One recent slip-and-fall case was appealed to a federal appellate court (the U.S. Court of Appeals for the Seventh Circuit), where the panel affirmed the trial court’s summary judgment favoring the store. This decision was primarily reached because plaintiff failed to show sufficient evidence that the store breached its owed duty to her by most likely being the creator of the dangerous condition.
According to court records, plaintiff went to the grocery store one summer afternoon with her brother and son to buy some milk. She walked through a highly-traveled aisle, walking at a normal pace with her grocery cart when she slipped and fell in a puddle, suffering injury. She would later say she believed the substance to be water because it was colorless and odorless. There were no surveillance cameras fixed to the area where the slip-and-fall occurred, though a manager would later testify employees routinely check the high-traffic aisles for spills, etc.
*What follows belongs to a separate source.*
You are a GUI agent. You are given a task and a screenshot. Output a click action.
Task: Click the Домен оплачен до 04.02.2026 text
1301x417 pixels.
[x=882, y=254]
There were no other customers around at the time of the fall, which occurred near an employee-only door, where workers walked in and out with goods to restock shelves. When plaintiff found an employee to assist her, he was several aisles away, stocking water or soda (she wasn’t sure which).
She asserted that because there were no other customers around and the area where she slipped was located near the employee door and an employee nearby was stocking water, it had more than likely been an employee who spilled water on the floor, causing her fall.
The court did not find this argument sufficient.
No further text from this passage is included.